> Work required: With the pictures removed, please write out every line below exactly as given.

> Saved data entries:
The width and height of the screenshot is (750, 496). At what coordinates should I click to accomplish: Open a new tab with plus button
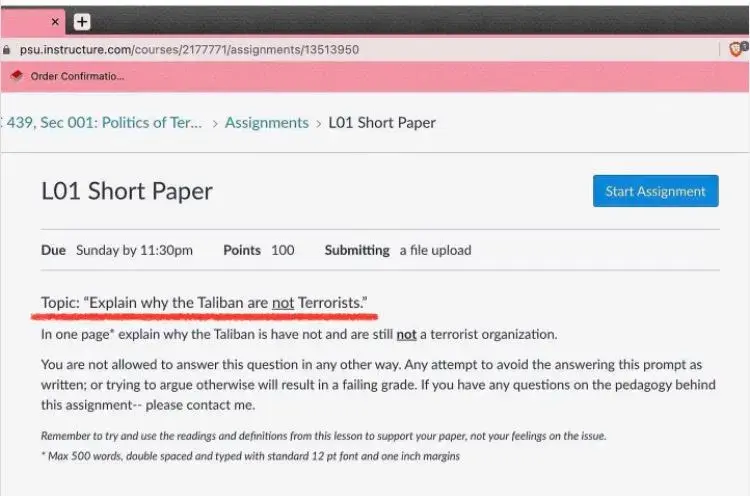(82, 21)
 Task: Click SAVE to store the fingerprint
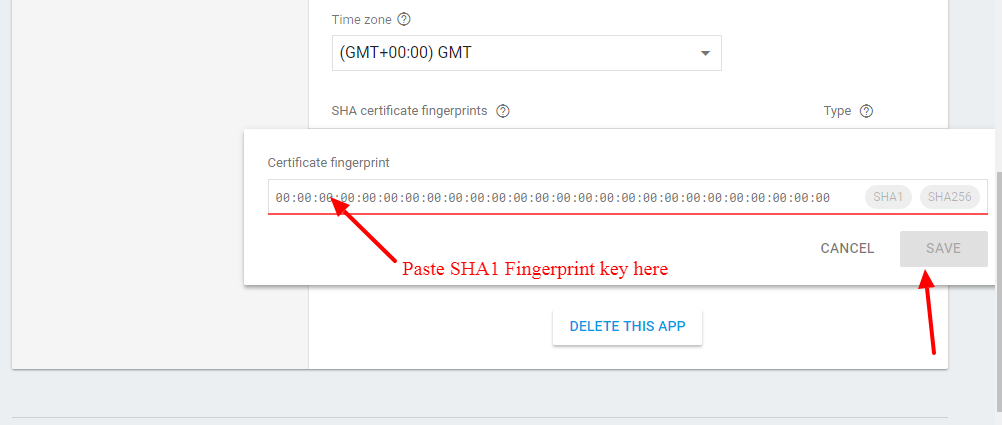tap(943, 248)
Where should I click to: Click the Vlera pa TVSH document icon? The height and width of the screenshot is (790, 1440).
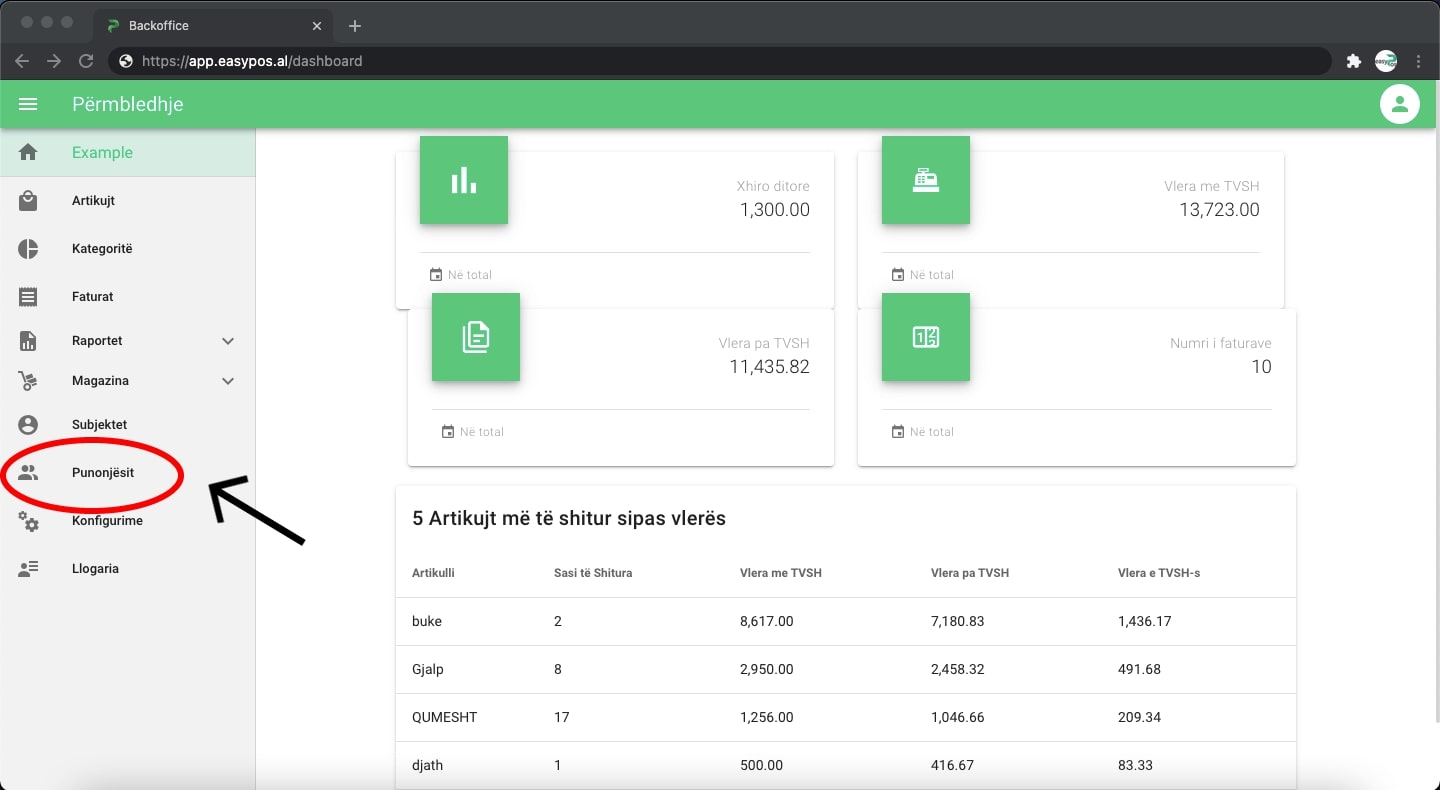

> Exercise solution:
The width and height of the screenshot is (750, 496). At what coordinates should I click to accomplish: Open a new tab with plus button
(82, 21)
 Task: Click SAVE to store the fingerprint
tap(943, 248)
Where should I click to: Click the Vlera pa TVSH document icon? The height and width of the screenshot is (790, 1440).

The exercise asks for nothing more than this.